*Problem requirements*
Identify every line in the listing below that contains the word "computer", and copy each of those lines.

[Source data]
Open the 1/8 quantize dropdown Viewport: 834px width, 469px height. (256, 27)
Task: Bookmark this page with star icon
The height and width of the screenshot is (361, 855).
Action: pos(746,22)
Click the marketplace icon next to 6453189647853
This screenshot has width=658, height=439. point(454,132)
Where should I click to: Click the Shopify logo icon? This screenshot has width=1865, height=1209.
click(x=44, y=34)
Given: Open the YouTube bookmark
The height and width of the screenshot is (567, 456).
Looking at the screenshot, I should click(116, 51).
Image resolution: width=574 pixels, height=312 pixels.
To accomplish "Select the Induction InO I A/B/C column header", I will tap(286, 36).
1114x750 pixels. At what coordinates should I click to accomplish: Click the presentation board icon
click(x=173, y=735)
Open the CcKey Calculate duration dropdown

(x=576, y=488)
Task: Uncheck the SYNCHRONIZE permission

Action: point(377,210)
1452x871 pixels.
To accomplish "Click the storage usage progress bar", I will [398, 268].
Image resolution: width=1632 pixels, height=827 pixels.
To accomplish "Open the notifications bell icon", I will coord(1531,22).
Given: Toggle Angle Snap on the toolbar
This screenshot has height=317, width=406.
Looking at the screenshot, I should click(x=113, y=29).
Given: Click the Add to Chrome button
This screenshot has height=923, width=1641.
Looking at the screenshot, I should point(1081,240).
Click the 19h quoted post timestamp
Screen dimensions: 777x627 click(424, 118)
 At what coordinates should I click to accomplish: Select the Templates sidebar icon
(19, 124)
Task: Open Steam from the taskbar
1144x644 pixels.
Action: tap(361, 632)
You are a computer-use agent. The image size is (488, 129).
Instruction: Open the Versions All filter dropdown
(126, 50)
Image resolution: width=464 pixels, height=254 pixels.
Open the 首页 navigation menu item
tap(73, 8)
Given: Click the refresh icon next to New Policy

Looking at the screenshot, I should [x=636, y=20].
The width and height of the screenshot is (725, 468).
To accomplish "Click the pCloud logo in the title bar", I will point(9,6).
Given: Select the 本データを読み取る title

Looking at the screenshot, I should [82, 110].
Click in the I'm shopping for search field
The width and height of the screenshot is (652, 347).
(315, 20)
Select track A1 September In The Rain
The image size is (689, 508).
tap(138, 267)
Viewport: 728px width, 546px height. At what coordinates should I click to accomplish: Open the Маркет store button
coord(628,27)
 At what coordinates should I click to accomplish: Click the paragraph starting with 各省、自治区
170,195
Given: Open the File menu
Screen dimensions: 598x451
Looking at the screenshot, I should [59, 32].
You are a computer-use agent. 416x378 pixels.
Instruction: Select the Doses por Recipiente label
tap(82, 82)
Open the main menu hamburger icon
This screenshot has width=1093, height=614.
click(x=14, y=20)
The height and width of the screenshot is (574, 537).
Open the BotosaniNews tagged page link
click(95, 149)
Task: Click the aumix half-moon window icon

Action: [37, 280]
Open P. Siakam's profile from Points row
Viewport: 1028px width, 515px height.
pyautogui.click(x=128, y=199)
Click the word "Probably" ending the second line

*The response*
You are a computer-use agent. The image size is (488, 129).
You are a computer-use agent. 416x378 pixels.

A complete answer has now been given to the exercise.